Ящик за ящиком, перерытые, летели на пол. Наконец-то, в последнем, нижнем, — тонкий, свёрнутый трубкой пергамент, очень загрязнившийся и незначительный на вид. Совершенно незначительный.
Громкий крик вырвался у Артура. Вспыхнув от нервного волнения, он разложил карту на полу и, встав на колени, стал её рассматривать. Сразу видно было, что старые выработки, чётко показанные на этом плане, тянутся параллельно нижним этажам Дэйка и отстоят от них не более, чем фута на два. Артур всмотрелся ещё внимательнее своими ослабевшими в тюрьме глазами. И различил на полях какие-то маленькие чертежи и расчёты, сделанные рукой отца. Это было последним, окончательным доказательством вины, последней каплей в чаше преступлений.
Артур поднялся с колен и не спеша свернул план. Все построение этого грандиозного обмана встало теперь перед его измученным взором. Он стоял посреди «священной» комнаты, крепко сжимая в руках план, глаза его горели, с лица ещё не сошла бледность, печать тюрьмы. И словно под влиянием мысли о том, что он, осуждённый, держит в руках доказательство вины отца, словно забавляясь такой парадоксальностью человеческой справедливости, он усмехнулся бледными губами. Приступ истерического смеха потряс его. Ему хотелось все громить, жечь, разрушать; хотелось разорить всю эту комнату, сорвать со стен картины, выбить окна. Он жаждал возмездия и справедливости.
С большим трудом овладев собой, он вышел из кабинета и спустился вниз. В передней остановился, ожидая, устремив глаза на входную дверь. Время от времени он с лихорадочным нетерпением поглядывал на высокие часы в футляре, прислушиваясь к медленному неумолимому ритму уходящих секунд. Но вот он вздрогнул: когда стрелки показывали тридцать пять минут первого, к дому подъехал автомобиль, послышались торопливые шаги.

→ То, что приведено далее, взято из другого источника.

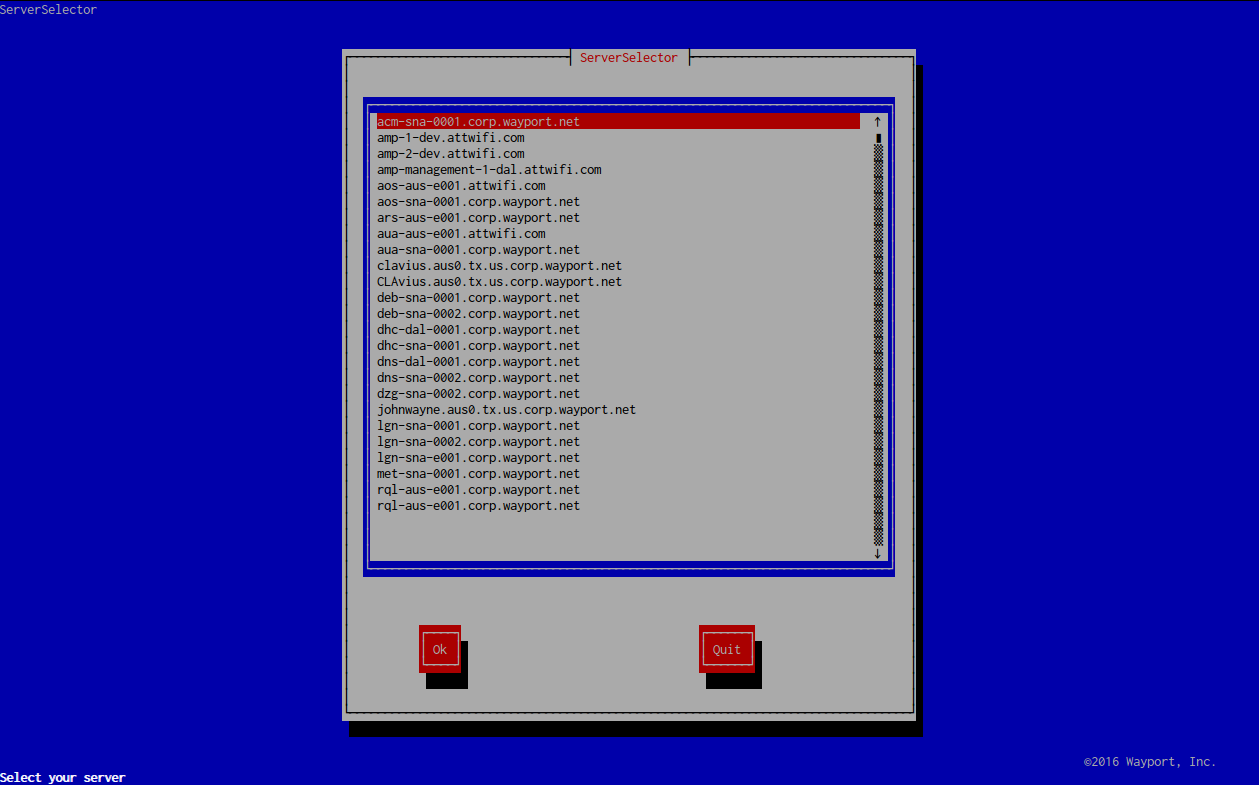
Task: Select met-sna-0001.corp.wayport.net from list
Action: point(478,474)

Дверь распахнулась, и в переднюю вошёл его отец. Мгновение полной неподвижности. Глаза отца и сына встретились.
У Артура вырвался не то вздох, не то рыдание. Он едва узнал отца. Перемена в Баррасе была просто разительна. Он очень отяжелел, располнел, жёсткие линии его фигуры стали рыхлыми, расплывчатыми. Одутловатые щеки, отвислое брюшко, складка жира над воротником и вместо прежней застывшей уравновешенности — суетливое оживление. Все у него было в движении: руки вертели и перебирали пачку газет; глаза шныряли во все стороны, стараясь увидеть всё, что можно, душа жадно, деятельно отзывалась на все жизненные развлечения, тривиальные и ничтожные. И вдруг разрушительной молнией поразила Артура мысль, что вся эта искусственная деятельность вызвана стремлением утвердить настоящее, отвергнуть прошлое, не думать о будущем; что это — последние результаты разложения.